Friday, March 21, 2014

TALES OF A SUBSTITUTE TEACHER: Optimistic Teacher's Bubble Bursts


I subbed 9th grade English and all I got was a lousy headache and this paper sculpture!
I open the door of Room 1015 and hover near the entrance. Upon seeing me, rather than the regular teacher, most of the students inevitably ask, "Do we have a substitute?" The answer seems fairly obvious to me.

Perhaps I should be warmed by the instant joy that follows. Perhaps I should be flattered when they blurt out, "We thought you were a student". With each new class that I greet, I am hopeful that we will have a fruitful 55 minutes together.

After taking attendance I pass out the assignment, ask them to take out a separate piece of paper and a pen. At the first request a few people do what is asked. At the second request a few more have paper and something to write with. I walk up and down each row, and personally ask the remaining students to get out the necessary things. A few students still don't make a move.

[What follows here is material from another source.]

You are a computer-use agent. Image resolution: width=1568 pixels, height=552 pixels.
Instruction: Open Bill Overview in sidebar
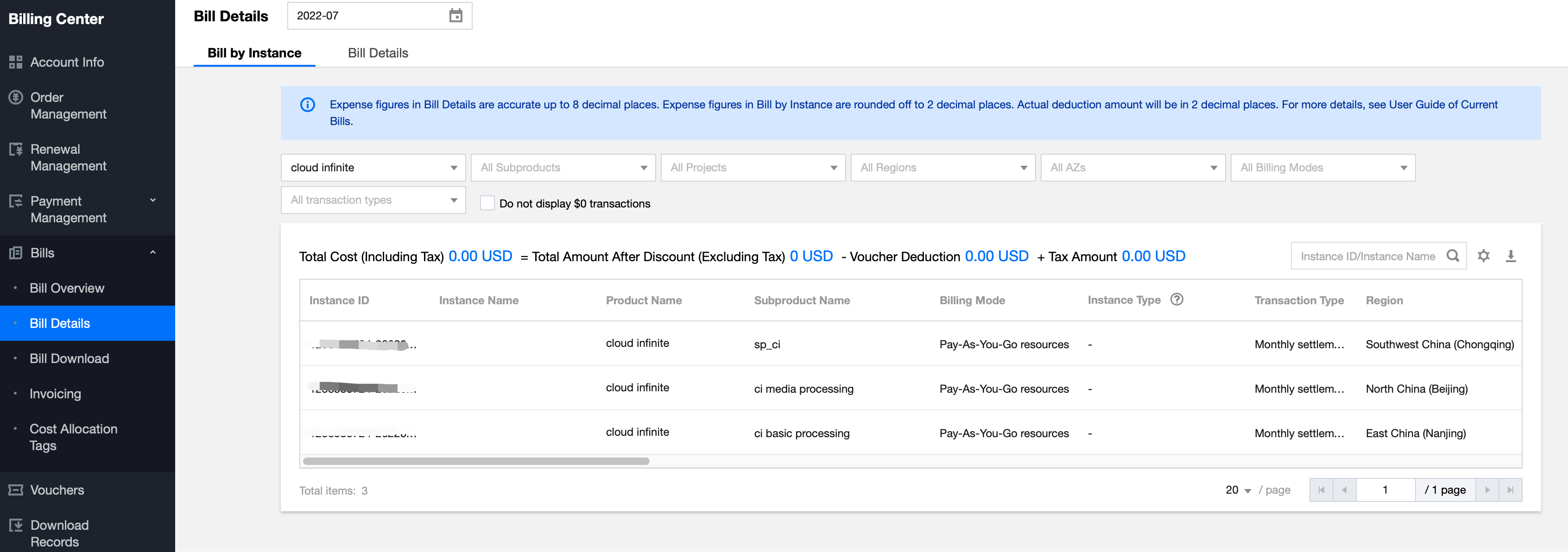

Just as I'm thinking substitute teaching feels more like babysitting, students of child development are required to carry and care for baby dolls the whole day. This particular public high school also has a daycare on campus.
It's not just this lack of response that begins to deflate my natural penchant for optimism. It is also the incessant high-volume conversations volleyed across the room despite my asking for quiet. It's also the phone use that continues on-top-of-desk, under-desk, in-pocket, and in-backpack despite repeated requests to not use phones. And it is the abundance of barely-done classwork that I collect at the end of class. Period after period, the routine goes something like this. The behaviors become predictable, and it seems as thought I am merely running a daycare.

I decide not to take it personally, but choose to blame the "bad day" on the tough crowd, the typical treatment of substitute teachers. and a bad choice of classwork. What would you do if you had no formal introduction to Shakespeare, had not yet begun to read "Romeo & Juliet" in class, and yet, on the eve of spring break, were asked to answer 4 pages of questions on the literary devices used in the story?

Exactly!

It takes a lot to bum me out. I am a half-full kind of girl. I don't mind challenges, because the break throughs are all the sweeter.  I guess what I am saying is that being a substitute teacher has its moments, that a lot of kids do not behave well in school, that if I had known that we were doing "Romeo & Juliet," I would have studied up on it a smidge, and come to class prepared to parlay some of the insight that I got from reading the story in Tr. Janet's 9th grade English class, and that spring break is here at just the right time.

at one point in the day, I actually did this, and inevitable went "south" again.